Optimism Bias towards Risks
Humans, by nature (at least a large percentage) are optimistic about future. But this optimism becomes dangerous when it leads to the belief that "it won't happen to me". That's why many people are under-insured, overspeed on the roads or walk freely without masks & precautions during Covid pandemic.
The same optimism bias translates into the approach towards managing risks in the business. Which parts of the business have the maximum exposure to the risks? No points for guessing right - Supply Chain and Finance. While a structured framework of identifying and controlling Financial risks exists in every business, the Supply Chain risks are left to the fait accompli. The reason is the optimism bias, "It never happened to us, why should we even bother", until one day it happens. The "long term" risks management loses the battle to the "short term" costs savings, when it comes to choosing one over another.
Why Supply Chain is a major source of business risks?
What percentage of end to end supply chain is controlled by one company? Hardly much!
With increasing outsourcing of Supply Chain including the manufacturing operations, the extent of direct control of the focused firms is continuously reducing. There have been number of instances of violation of compliances and norms by the contract manufacturers and outsourcing partners, leading to both loss of business and reputation.

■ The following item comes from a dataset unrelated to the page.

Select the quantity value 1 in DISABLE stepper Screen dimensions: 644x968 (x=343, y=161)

The reasons why Supply Chain is becoming a major source of business risks, are:
According to a study done by Supply Chain Insights LLC, the factors contributing to the. supply chain risks have changed over last 5 years. According to the study, in 2013, 80% of the supply chain leaders accepted to have been impacted by, on an average, 3 material disruptions. The source of most critical risks in the near future will be from Operations Complexity, Regulatory Compliance and Geo-politics events.
How should one prepare for disruptions?
1. Shed Optimism Bias: This step requires a "foresight" into the changing environment and its potential impact on the entire value chain. The value chain includes your tier 2, tier 3 suppliers if these can't be easily and quickly switched-over to the alternative sources. These risks may have profound impact on the strategic supply chain decisions e.g. how many and which suppliers, logistics partners you will have for a category, the design of distribution network, location of the supply chain facilities, the inventory holding etc.

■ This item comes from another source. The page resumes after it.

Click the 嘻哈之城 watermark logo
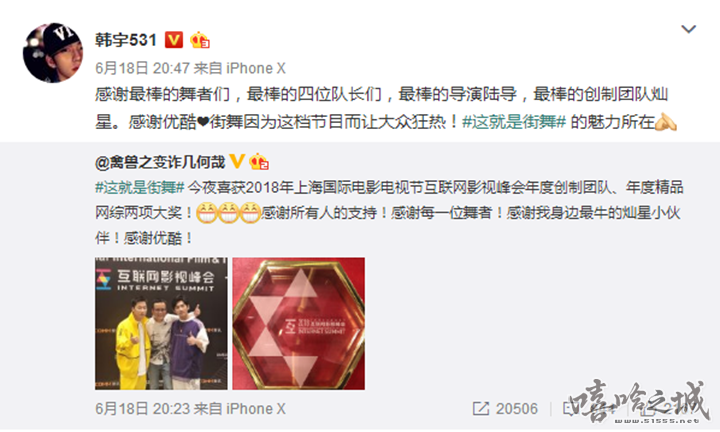720x432 pixels. point(636,401)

2. Identify Risks in Operations: Map the processes so that you have visibility of what happens in your operations. Process mapping is a useful tool for risk assessment and continued risk management by enabling business owners to better understand the processes and controls associated with identified risks. Once the processes have been mapped, then assess what may go wrong, what could be impact on the business and what controls exist to prevent the short-cuts & leakages. Prepare a Risk Register and update it periodically.

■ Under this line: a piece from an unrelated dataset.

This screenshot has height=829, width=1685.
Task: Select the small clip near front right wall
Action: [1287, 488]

3. Structure Audit Programs to check the effectiveness of Process Controls: Operational audit or Internal audit has been effective and a tested technique to test the effectiveness of the process controls and risks management. Higher the perceived risk, higher is the periodicity of audits required. However, most of the companies have a very rudimentary system of conducting the audits, using pen & paper or excel sheets that do not provide end to end visibility into the audit management program. Also, few companies use an integrated audit management system that assesses the gaps and tracks the linked corrective & preventive action plans to plug the gaps. Implementing such an integrated system may not cost much but may give multiple times ROI in preventing the process control failures.
Operational or Internal Audits in most of the companies are riddled with long established manual processes, which results into high audit cost of in-house resource, lack of end-to-end audit visibility, and gaps in compliance.
Another gap in the audit process is that it is mostly focused on the internal operations. In the areas of outsourced logistics and sales channels, the audit means only inventory counting, as-if that is one and only risk that exist in the logistics operations. There are whole lot of risks in the categories of safety, security, legal and regulatory compliances, product quality, process adherence that are mostly ignored. What about the supplier audits? How many key suppliers are audited for a comprehensive risks assessment? A structured and automated audit workflow management e.g. SIMSA, based on the framework of operational excellence (Plan, Do, Check and Act) is a best practice to identify and mitigate risks in the operations.
4. Constitute a Risks Management Committee: A committee of senior management as well as independent board members should look into the overall effectiveness of the risks management, assess the risks associated with the gaps observed in various audits and monitor whether the gaps are being closed in a time bound manner. The committee also sets the risks management guidelines, policies, define the roles and responsibilities of the frontline and supporting roles in risks management and approves major decisions involved in the risks mitigation.
5. Build Agility and Resilience in Supply Chain: Despite taking all the possible measures internally, the external disruptions cannot be ruled out. Agility is about how quickly you can shift gears to counter the impact of any disruption. Resilience is the ability to bounce back to business as normal after encountering the disruptive event. Building agility and resilience requires proactive planning involving "what-if" scenarios and preparing a response for each scenario. Systemic use of predictive analytics and market intelligence involving weather data, port & transportation strikes, geo-political situation & impact on trade-policies / duties etc. go a long way in minimising the "time to recover" in the event of disruption.
Given that the frequency and impact of supply chain risks is increasing by the day, the risk management should be one of the top 3 priorities for any company. A structured risk management and business continuity planning is not just an option but a business imperative to survive and become more resilient to the shocks of disruptions.